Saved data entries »
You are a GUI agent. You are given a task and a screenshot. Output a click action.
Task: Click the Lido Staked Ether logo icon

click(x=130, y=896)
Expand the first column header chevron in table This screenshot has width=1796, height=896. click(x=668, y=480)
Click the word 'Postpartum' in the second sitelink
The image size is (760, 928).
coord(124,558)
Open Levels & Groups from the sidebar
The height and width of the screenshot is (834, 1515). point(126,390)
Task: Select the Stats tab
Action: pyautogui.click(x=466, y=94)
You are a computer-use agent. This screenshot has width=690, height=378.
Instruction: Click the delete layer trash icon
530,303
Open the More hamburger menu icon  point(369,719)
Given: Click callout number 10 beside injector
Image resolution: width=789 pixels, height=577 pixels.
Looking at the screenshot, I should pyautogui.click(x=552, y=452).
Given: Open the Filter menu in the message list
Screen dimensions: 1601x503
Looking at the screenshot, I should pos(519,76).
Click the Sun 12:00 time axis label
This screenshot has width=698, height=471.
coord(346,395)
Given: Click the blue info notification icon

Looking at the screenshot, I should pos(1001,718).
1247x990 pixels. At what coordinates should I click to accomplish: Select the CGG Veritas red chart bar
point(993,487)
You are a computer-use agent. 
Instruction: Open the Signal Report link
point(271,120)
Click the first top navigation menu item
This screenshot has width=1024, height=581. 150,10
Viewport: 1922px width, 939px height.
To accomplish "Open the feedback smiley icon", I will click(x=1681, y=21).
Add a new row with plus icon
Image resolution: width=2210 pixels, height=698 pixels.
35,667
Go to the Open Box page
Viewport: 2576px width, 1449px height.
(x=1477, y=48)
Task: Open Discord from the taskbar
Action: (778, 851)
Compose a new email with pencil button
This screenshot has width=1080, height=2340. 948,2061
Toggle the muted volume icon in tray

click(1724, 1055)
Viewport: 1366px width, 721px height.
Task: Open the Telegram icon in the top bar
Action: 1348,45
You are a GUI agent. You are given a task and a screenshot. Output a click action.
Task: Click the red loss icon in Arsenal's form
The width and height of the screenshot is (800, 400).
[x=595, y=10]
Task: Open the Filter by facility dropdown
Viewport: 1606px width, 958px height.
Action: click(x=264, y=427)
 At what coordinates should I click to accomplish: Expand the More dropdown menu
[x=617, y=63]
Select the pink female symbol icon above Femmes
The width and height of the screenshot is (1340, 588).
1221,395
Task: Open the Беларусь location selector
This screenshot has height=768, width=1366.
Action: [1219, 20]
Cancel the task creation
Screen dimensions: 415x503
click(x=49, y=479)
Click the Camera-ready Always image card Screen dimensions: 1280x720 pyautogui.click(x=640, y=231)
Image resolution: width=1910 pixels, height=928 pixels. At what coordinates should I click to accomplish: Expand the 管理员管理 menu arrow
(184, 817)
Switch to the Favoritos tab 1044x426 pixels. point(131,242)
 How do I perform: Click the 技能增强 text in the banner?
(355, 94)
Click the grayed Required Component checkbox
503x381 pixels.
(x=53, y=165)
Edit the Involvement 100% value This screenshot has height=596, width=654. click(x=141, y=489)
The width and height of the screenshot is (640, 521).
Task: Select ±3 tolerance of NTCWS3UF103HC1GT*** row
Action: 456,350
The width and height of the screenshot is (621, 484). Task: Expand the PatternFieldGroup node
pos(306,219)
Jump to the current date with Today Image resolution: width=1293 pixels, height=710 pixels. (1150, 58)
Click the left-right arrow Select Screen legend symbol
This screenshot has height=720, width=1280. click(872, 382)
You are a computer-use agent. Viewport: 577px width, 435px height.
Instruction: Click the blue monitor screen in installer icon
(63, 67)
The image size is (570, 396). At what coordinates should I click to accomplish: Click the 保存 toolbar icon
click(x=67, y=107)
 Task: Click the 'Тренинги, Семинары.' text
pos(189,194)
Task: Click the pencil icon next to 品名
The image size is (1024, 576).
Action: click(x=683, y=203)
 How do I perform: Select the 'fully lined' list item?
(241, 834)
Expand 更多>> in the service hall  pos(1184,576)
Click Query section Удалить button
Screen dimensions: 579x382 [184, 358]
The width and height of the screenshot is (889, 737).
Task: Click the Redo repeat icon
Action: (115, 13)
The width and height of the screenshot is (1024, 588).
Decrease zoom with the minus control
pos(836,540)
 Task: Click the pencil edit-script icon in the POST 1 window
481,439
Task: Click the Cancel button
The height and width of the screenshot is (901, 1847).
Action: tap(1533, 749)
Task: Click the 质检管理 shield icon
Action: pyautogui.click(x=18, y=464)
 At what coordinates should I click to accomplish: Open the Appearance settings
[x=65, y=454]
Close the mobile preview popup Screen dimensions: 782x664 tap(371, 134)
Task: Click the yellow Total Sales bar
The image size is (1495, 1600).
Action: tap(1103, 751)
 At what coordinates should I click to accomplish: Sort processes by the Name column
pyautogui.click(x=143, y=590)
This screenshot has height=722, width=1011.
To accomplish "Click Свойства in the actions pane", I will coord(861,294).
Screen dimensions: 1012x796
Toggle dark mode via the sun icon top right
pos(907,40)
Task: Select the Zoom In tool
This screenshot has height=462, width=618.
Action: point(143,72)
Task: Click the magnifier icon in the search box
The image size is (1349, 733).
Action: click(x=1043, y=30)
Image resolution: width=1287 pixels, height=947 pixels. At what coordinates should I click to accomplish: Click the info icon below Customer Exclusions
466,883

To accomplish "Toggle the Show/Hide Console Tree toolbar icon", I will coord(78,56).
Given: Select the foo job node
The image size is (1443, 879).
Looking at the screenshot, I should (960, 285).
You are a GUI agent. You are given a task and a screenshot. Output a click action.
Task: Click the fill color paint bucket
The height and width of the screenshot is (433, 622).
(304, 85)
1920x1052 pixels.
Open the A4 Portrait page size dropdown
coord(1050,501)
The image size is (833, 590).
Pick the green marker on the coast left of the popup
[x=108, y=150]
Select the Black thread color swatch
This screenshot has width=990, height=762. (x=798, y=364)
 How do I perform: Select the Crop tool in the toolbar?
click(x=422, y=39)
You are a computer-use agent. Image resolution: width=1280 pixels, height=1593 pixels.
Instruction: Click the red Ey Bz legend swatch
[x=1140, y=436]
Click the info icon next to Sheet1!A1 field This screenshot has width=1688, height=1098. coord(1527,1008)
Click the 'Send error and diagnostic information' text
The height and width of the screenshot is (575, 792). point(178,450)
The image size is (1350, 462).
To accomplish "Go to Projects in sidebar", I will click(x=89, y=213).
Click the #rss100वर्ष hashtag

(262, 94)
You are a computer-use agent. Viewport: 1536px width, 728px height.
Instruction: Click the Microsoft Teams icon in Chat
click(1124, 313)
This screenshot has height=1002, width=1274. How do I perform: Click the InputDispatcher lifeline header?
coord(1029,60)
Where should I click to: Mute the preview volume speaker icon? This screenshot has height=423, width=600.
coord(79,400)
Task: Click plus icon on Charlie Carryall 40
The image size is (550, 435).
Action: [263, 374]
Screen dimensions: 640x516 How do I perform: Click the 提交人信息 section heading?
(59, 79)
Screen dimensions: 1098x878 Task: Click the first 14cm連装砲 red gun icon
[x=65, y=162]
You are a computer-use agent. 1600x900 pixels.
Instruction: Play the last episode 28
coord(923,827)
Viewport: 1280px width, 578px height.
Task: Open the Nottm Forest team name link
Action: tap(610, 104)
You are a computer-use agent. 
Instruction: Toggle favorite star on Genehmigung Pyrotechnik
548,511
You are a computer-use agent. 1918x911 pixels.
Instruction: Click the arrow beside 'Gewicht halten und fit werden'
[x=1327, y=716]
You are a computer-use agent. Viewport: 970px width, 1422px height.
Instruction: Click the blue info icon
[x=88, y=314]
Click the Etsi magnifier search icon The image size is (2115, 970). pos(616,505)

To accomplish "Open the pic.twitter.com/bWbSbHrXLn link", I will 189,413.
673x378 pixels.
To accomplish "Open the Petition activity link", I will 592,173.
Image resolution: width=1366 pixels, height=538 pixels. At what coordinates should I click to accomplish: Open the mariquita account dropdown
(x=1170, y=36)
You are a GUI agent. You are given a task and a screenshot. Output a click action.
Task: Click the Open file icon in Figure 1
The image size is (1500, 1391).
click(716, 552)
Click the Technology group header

PROBLEM STATEMENT » Copy out every line from the data above that has "search" in it.

RESULT OF THIS TASK »
Task: Click the magnifier icon in the search box
Click the Etsi magnifier search icon The image size is (2115, 970). pos(616,505)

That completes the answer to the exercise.